What This Means for Buyers
Without deep third-party review data to lean on, firms should:
Request 3 to 5 reference calls with current customers in similar practice areas
Consider a paid pilot on a handful of cases before committing to an annual contract
Verify performance claims through direct customer conversations
Avoid relying solely on vendor-provided metrics, from any of these platforms
Making the Right Choice for Your Practice
Choose Codes Health When You Need:
Complete record retrieval with legal-grade analysis in a couple of weeks
Missing Record Review to help prevent gaps before trial
Breach-of-care flagging for medical malpractice cases
Flat-fee pricing without subscription overhead
Human-verified AI that reduces error risk
Choose Tavrn When You Need:
End-to-end workflow from intake through demands in one platform
Sub-24-hour chronology turnaround with hyperlinked sources
Predictable subscription pricing for high-volume practices
Native integration with Filevine, Litify, or Clio
Choose EvenUp When You Need:
Demand packages with verdict database integration
Settlement valuation and damages calculations
Carrier-aligned insights for negotiation
A firm that already has complete records from another retrieval source
Complementary Usage Patterns
Some firms use Codes Health for retrieval and analysis, then bring in other tools for downstream demand automation. This approach captures completeness and breach-analysis benefits while still accessing specialized demand features. The platforms can work together rather than requiring an exclusive commitment.

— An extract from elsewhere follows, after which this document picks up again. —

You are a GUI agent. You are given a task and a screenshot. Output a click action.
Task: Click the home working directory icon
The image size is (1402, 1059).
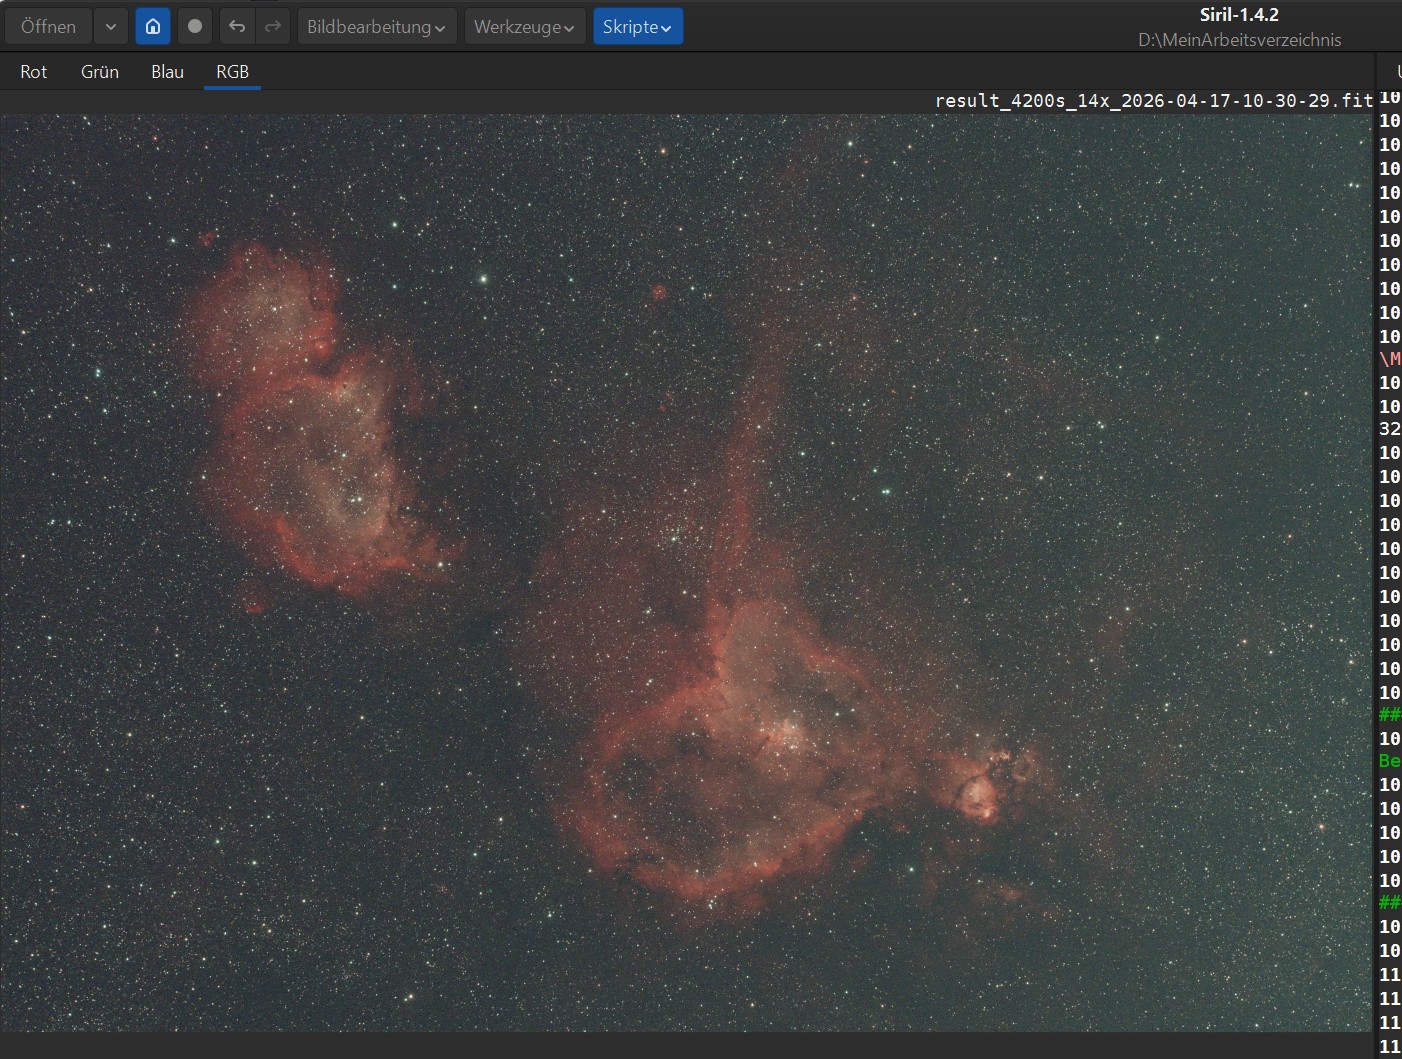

Frequently Asked Questions
Can I use EvenUp without a separate medical record retrieval service?
Based on EvenUp's official materials, it isn't positioned primarily as a retrieval platform, so most firms will still want a retrieval solution, whether Codes Health, Tavrn, or another vendor, feeding records in before using EvenUp's demand generation features.
What's the actual difference between Tavrn's care gap identification and Codes Health's breach-of-care flagging?
Care gap identification shows when treatment didn't occur, like a missed appointment or unreturned call. Breach-of-care flagging helps identify when treatment that did occur may have fallen below professional standards. For medical malpractice cases requiring standard-of-care analysis, breach-of-care flagging is more directly relevant to establishing negligence.
How do turnaround time claims compare to reality?
Codes Health typically delivers complete records in a couple of weeks. Tavrn emphasizes speed with sub-24-hour chronologies. EvenUp markets expedited options, though actual turnaround can vary in practice. Independent verification of any vendor's speed claims through pilot testing is a good idea regardless of which platform you're considering.
Why is public review data so limited for these platforms?
This appears to be an industry-wide gap rather than something specific to one vendor. Tavrn has minimal review presence despite meaningful funding. EvenUp's large firm base hasn't translated into a deep public review footprint. Codes Health is newer to the market. Firms should lean on reference calls and pilot programs rather than review aggregators for due diligence.
Which platform is best for high-volume personal injury practices?
It depends on your primary bottleneck. If retrieval completeness and analysis are the issue, Codes Health's Missing Record Review and flat-fee pricing serve high-volume needs well. If demand letter generation is the bottleneck and retrieval is already covered, EvenUp's scale may fit. Tavrn offers a middle path with subscription pricing and end-to-end coverage.